L’India diventa centrale nella produzione
Il lavoro di Apple negli ultimi anni si è diffuso molto sul territorio indiano, con piccoli progetti che si sono trasformati in una rete capillare fatta di ben cinque stabilimenti. Tra questi, spiccano il polo del Tata Group a Hosur e il grande impianto di Foxconn a Bangalore, avviati di recente. Secondo le stime, entro due anni Tata potrebbe arrivare a rappresentare fino alla metà della produzione indiana di iPhone, diventando un partner sempre più strategico per l’azienda californiana.
Questa scelta risponde anche alla necessità di ridurre l’impatto dei dazi e delle tensioni commerciali tra Stati Uniti e Cina. L’India offre un ambiente più favorevole in termini di costi e incentivi governativi, garantendo maggiore stabilità a lungo termine.
Esportazioni in crescita e nuovi modelli in arrivo
Il valore delle esportazioni di iPhone dall’India è in forte aumento: tra aprile e luglio è stato raggiunto un totale di 7,5 miliardi di dollari, contro i 17 miliardi registrati nell’intero anno fiscale precedente. La produzione locale non si limiterà agli iPhone 17 ma comprenderà anche il futuro iPhone 17e, atteso all’inizio del prossimo anno, e già si parla di lavori preliminari per la serie iPhone 18.

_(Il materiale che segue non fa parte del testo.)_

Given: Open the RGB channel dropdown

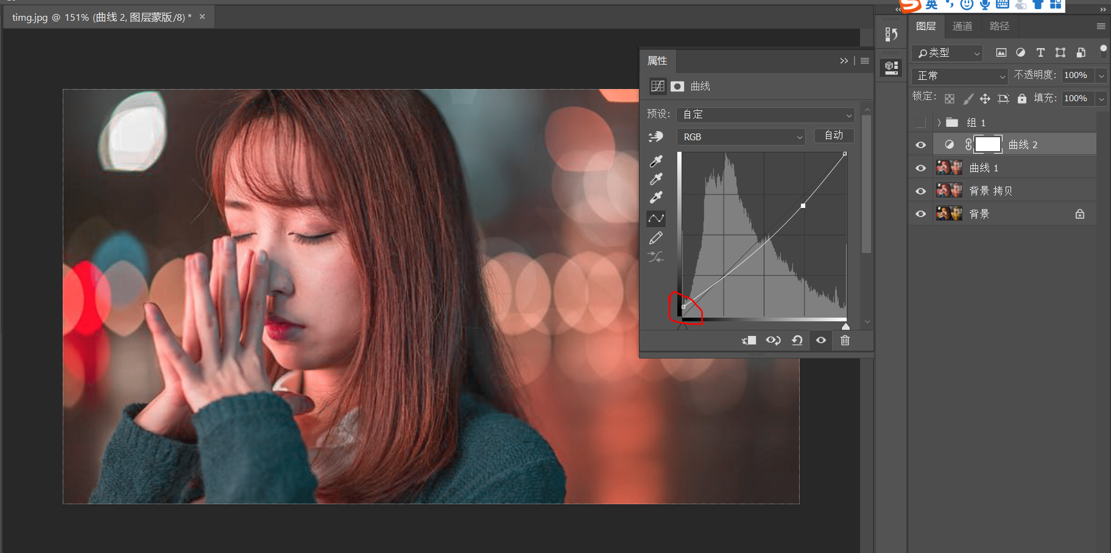Looking at the screenshot, I should pos(741,137).
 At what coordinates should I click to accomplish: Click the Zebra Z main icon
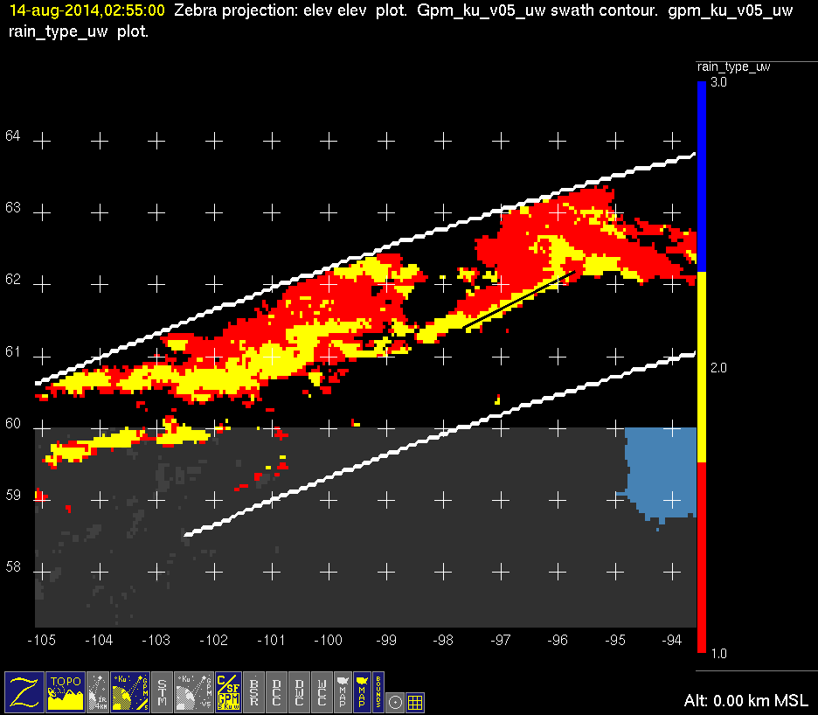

Dal punto di vista tecnico, la nuova gamma introdurrà un modello più sottile, destinato a diventare protagonista della comunicazione di Apple, mentre le versioni Pro offriranno il primo vero rinnovamento estetico degli ultimi cinque anni, con un sistema fotografico ridisegnato e prestazioni migliorate soprattutto per video e zoom. Insomma, tutto sta cambiando e non solo per quanto riguarda il design degli smartphone, ma anche per la catena di produzione.